_Selection_
══════════════════════════════
What Detachment Really Means
Detachment (vairagya) is one of the most misunderstood words in the Gita. It does not mean becoming cold, indifferent or running from responsibility. True detachment is being fully engaged in action while being inwardly free from craving and clinging. Krishna teaches Arjuna to fight, to work and to love - but without being enslaved by the results. It is freedom within life, not escape from it.
Equanimity in Action - Shloka 2.48
Krishna defines the inner posture of detachment:
yoga-sthah kuru karmani sangam tyaktva dhananjaya siddhy-asiddhyoh samo bhutva samatvam yoga uchyate (2.48)
Meaning: established in yoga, perform your actions, O Dhananjaya, abandoning attachment and remaining even-minded in success and failure; this evenness of mind is called yoga. Detachment is not doing less; it is doing with a balanced heart. Whether the result is gain or loss, the detached person stays steady and undisturbed.
Untouched Like a Lotus Leaf - Shloka 5.10
Krishna offers a beautiful image of detachment:
brahmany adhaya karmani sangam tyaktva karoti yah lipyate na sa papena padma-patram ivambhasa (5.10)
══════════════════════════════
_Supplied information_

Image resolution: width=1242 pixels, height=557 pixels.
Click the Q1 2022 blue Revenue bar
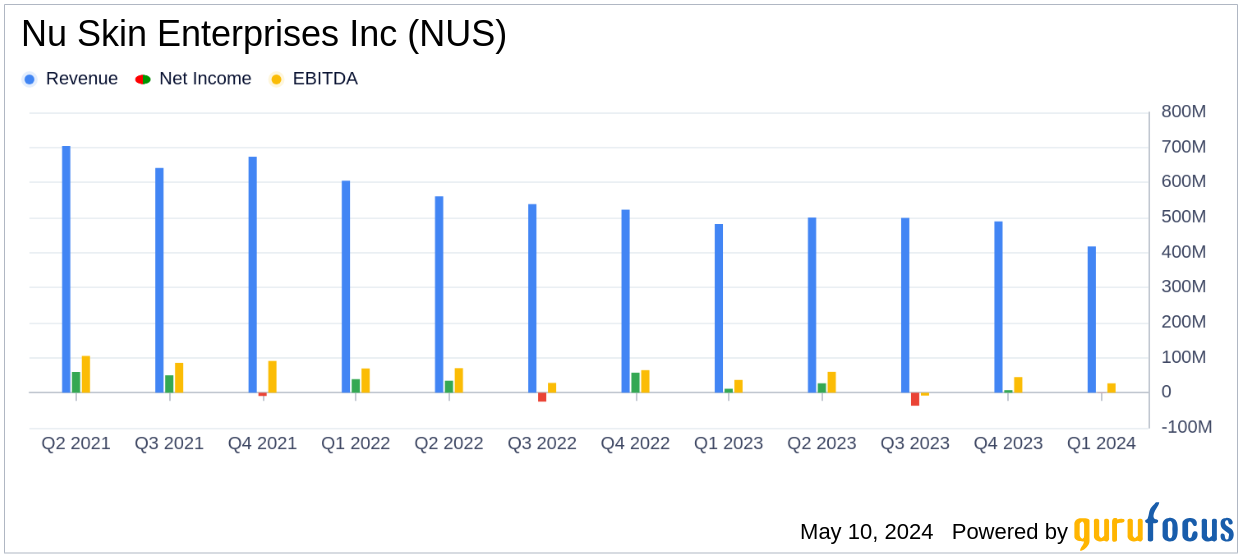[x=346, y=286]
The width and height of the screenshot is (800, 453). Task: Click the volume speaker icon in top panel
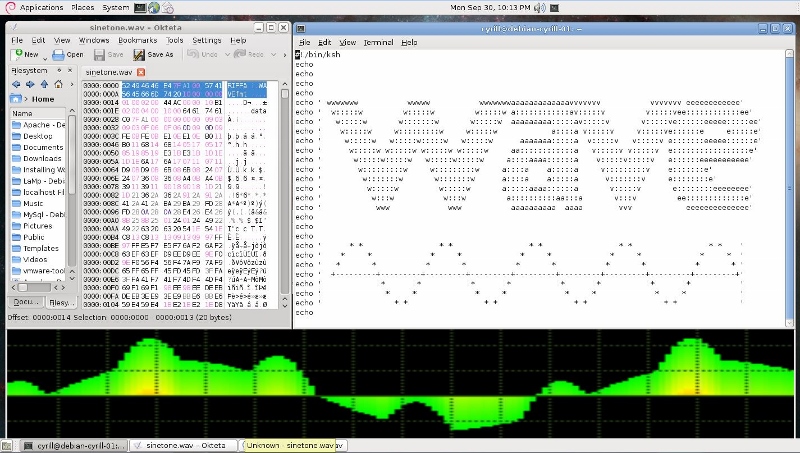coord(539,7)
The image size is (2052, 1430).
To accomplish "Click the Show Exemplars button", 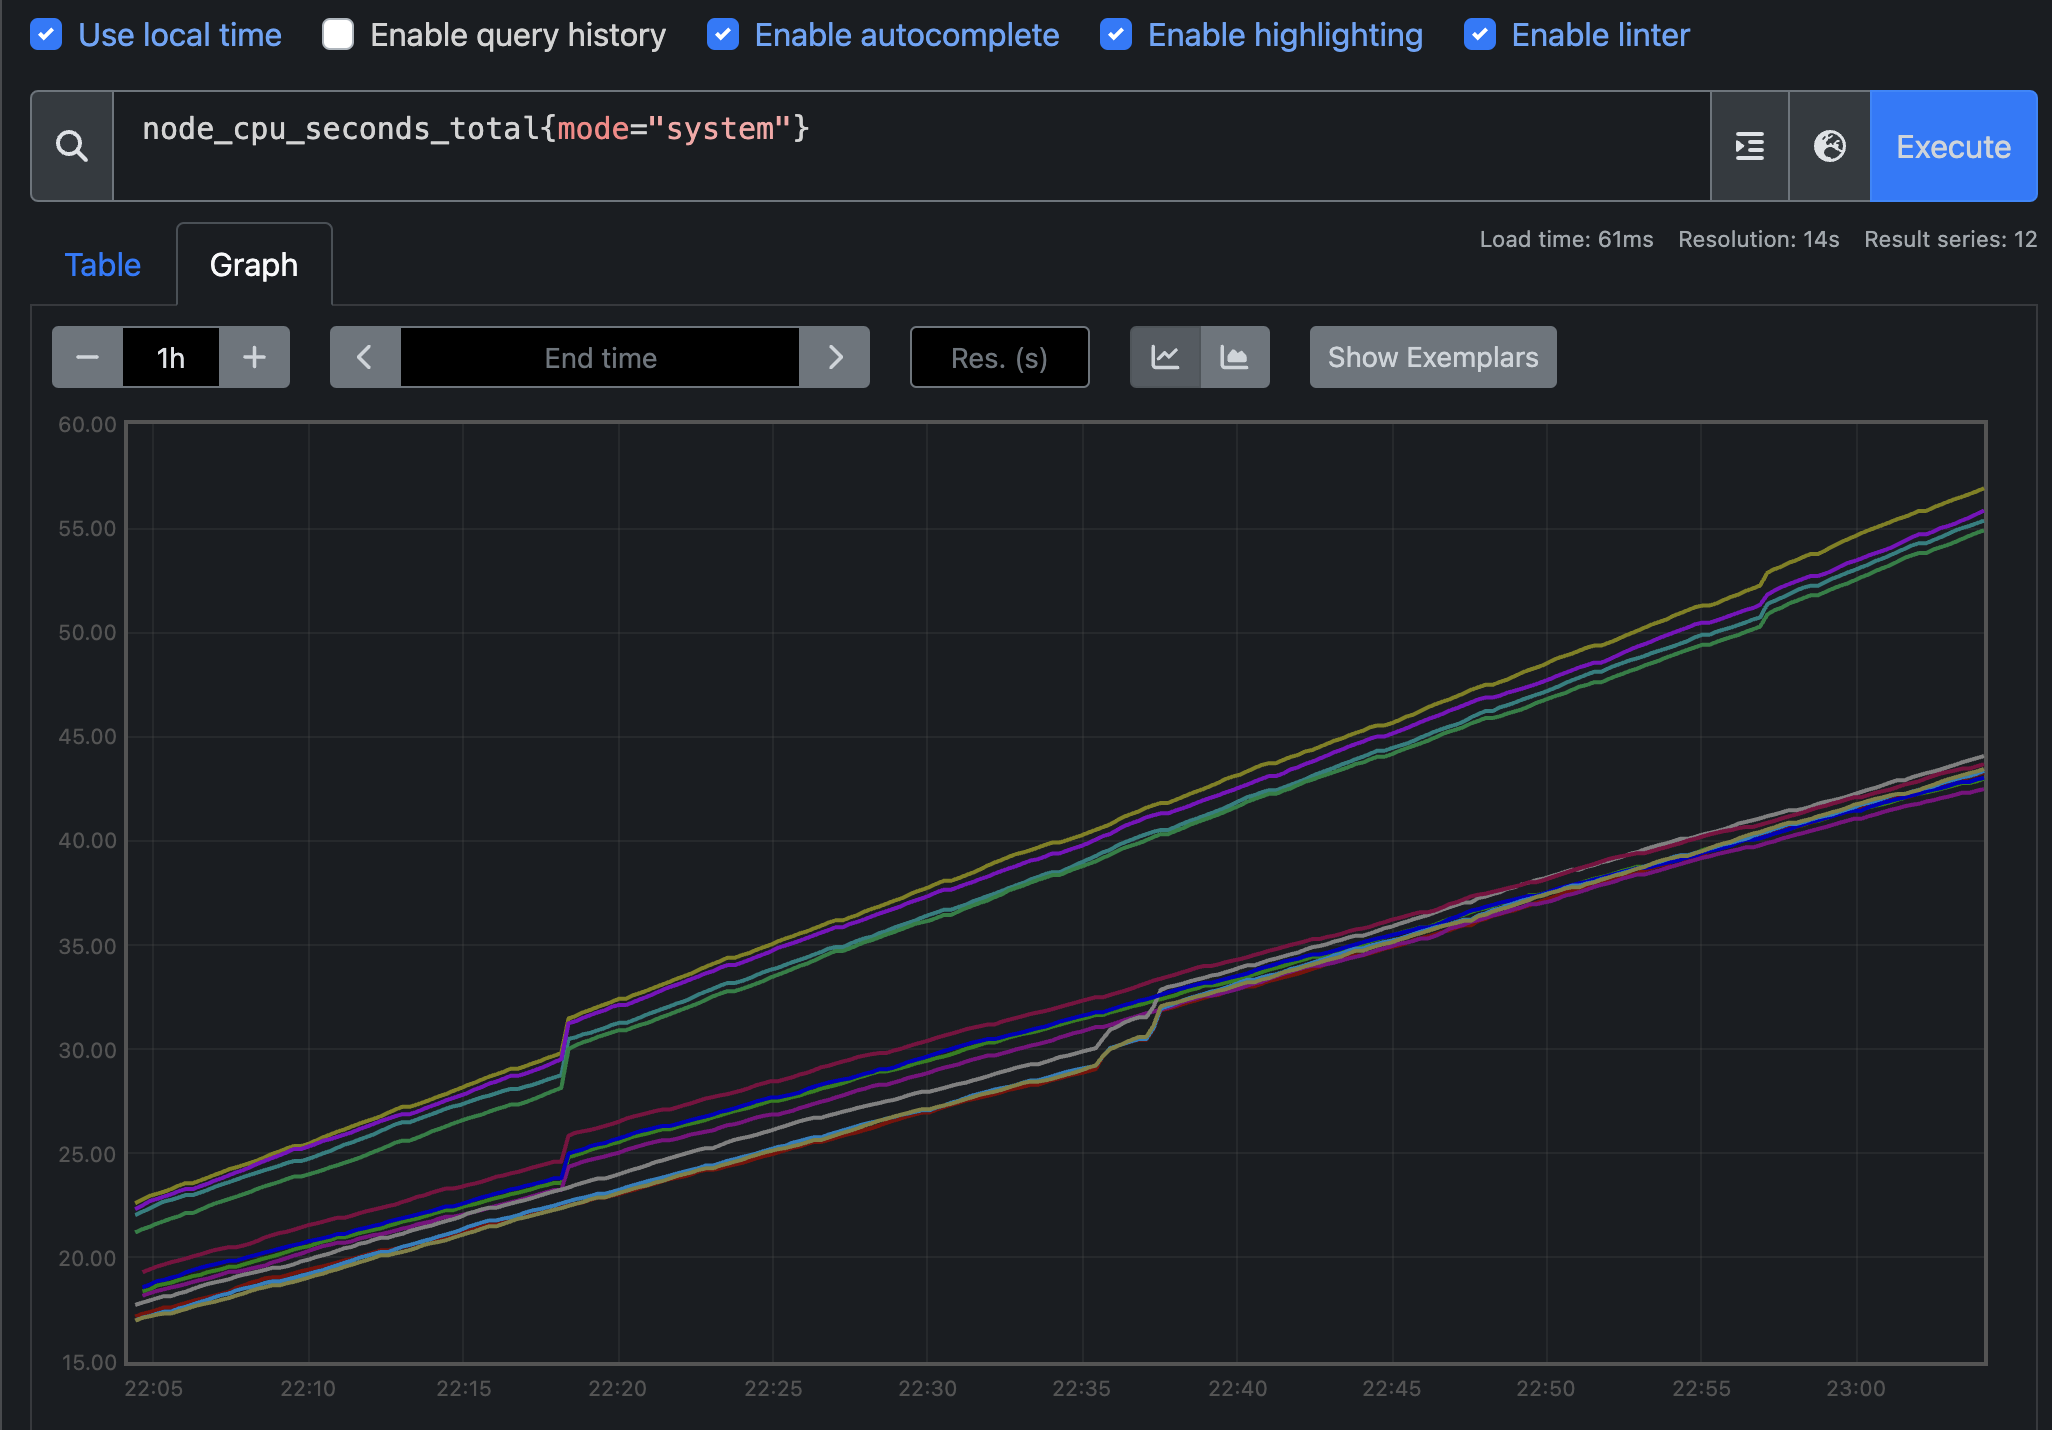I will [1432, 357].
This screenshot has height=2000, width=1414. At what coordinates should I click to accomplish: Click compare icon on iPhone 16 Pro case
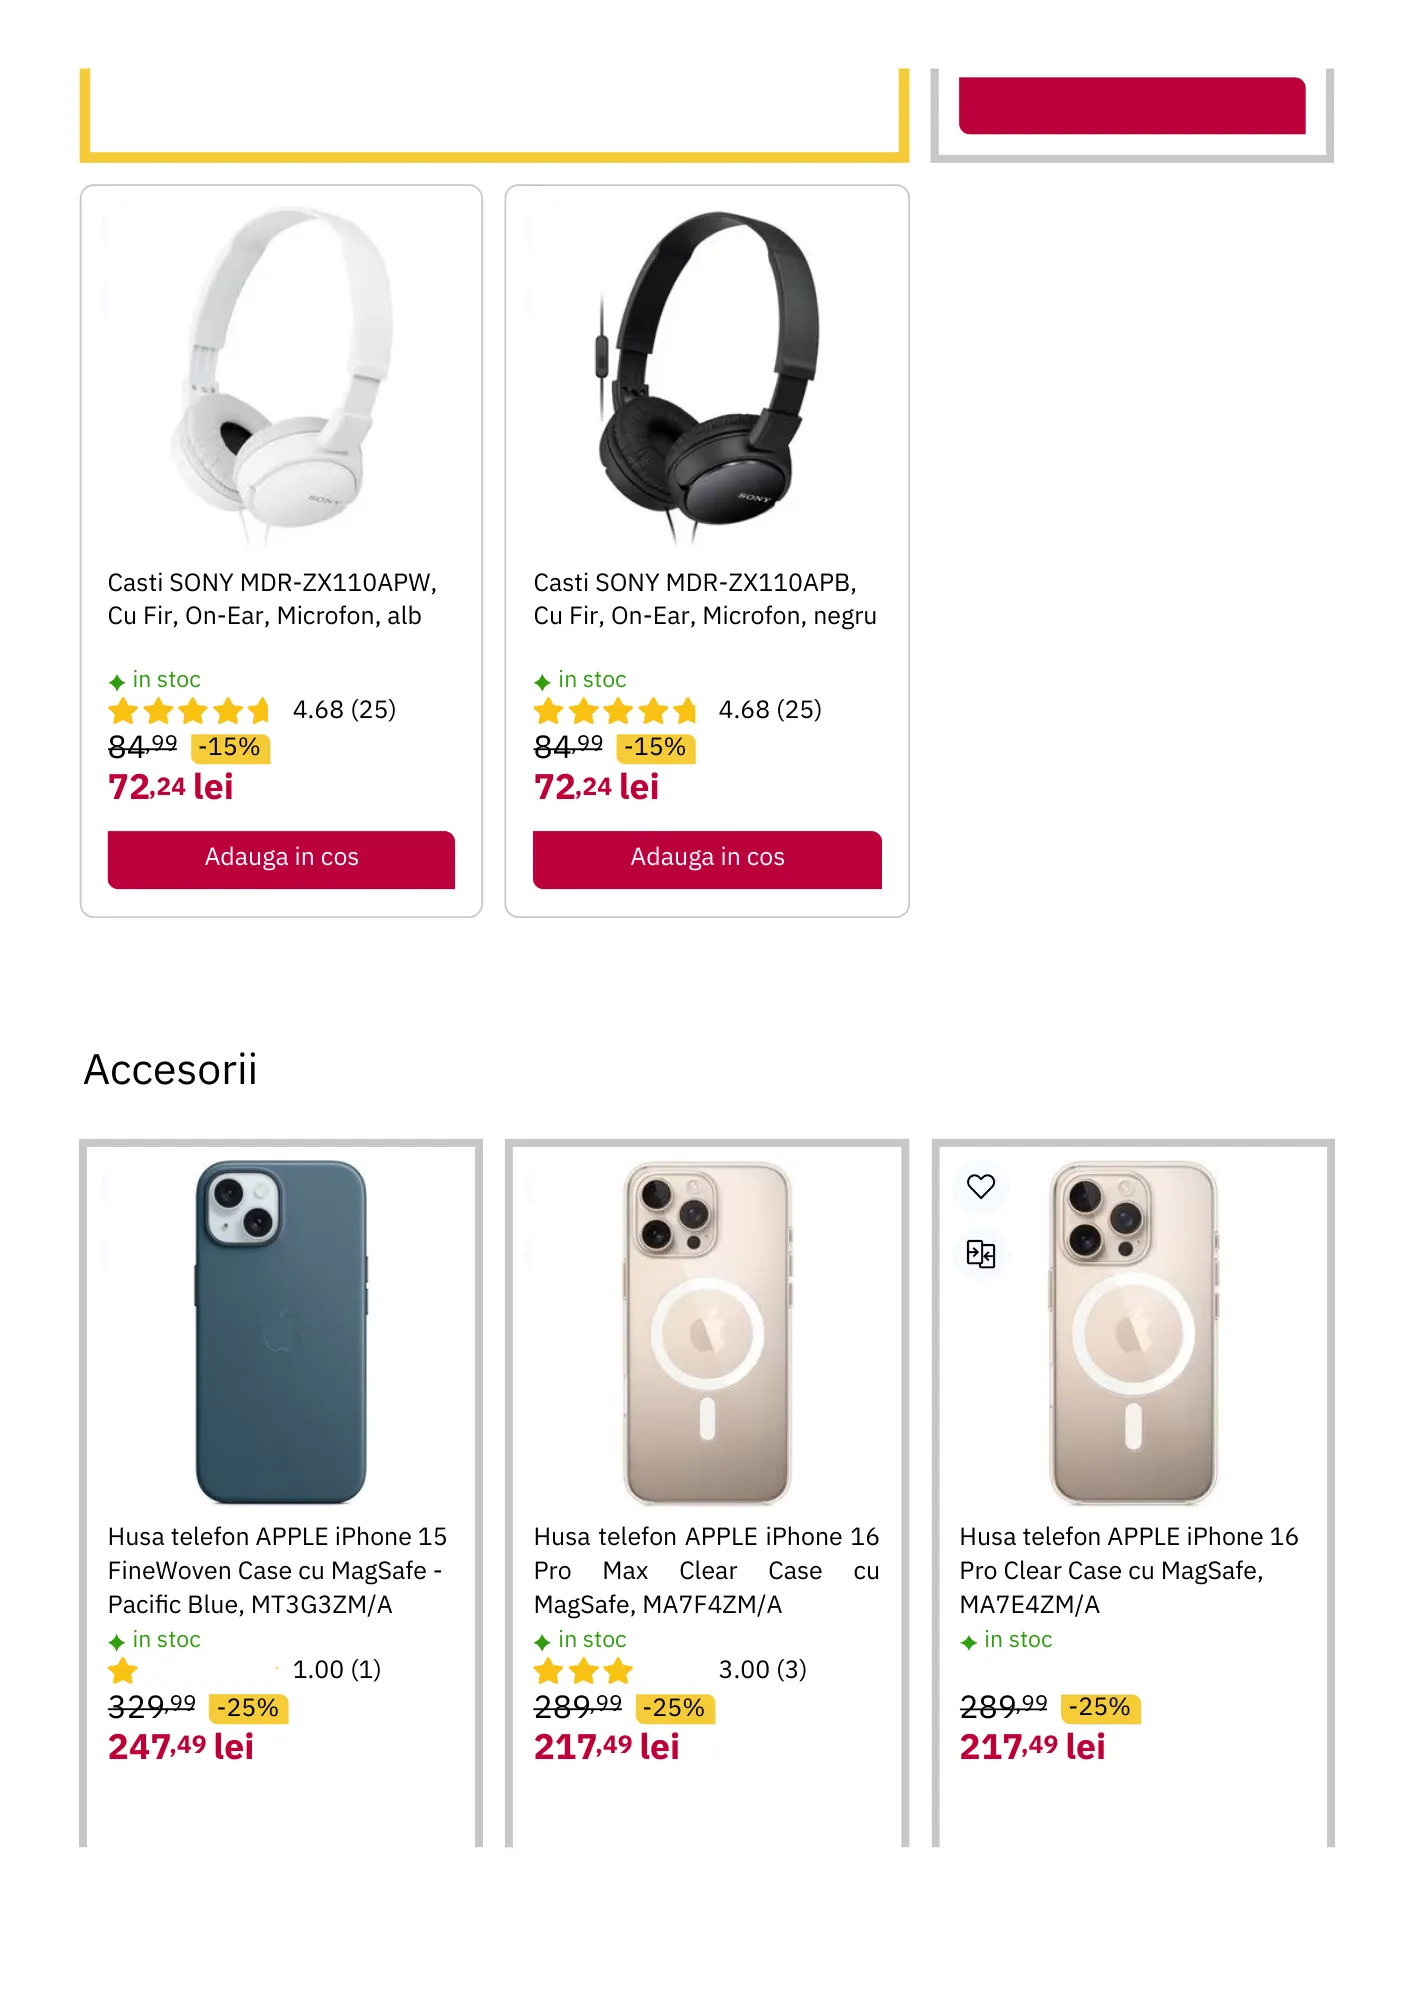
══════════════════════════════
_Tasks and exercises_
1 – Answer these from the passage on detachment:
(a) What three things does detachment not mean?
(b) In the meaning given for Shloka 2.48, what is called yoga?
(c) What image of detachment is tied to Shloka 5.10?
2 – Output the passage on detachment from "Meaning: established in" to "steady and undisturbed.", copied word for word.

_The responses_
1 –
(a) Becoming cold, becoming indifferent, or running from responsibility.
(b) Evenness of mind.
(c) A lotus leaf that stays untouched.

2 –
Meaning: established in yoga, perform your actions, O Dhananjaya, abandoning attachment and remaining even-minded in success and failure; this evenness of mind is called yoga. Detachment is not doing less; it is doing with a balanced heart. Whether the result is gain or loss, the detached person stays steady and undisturbed.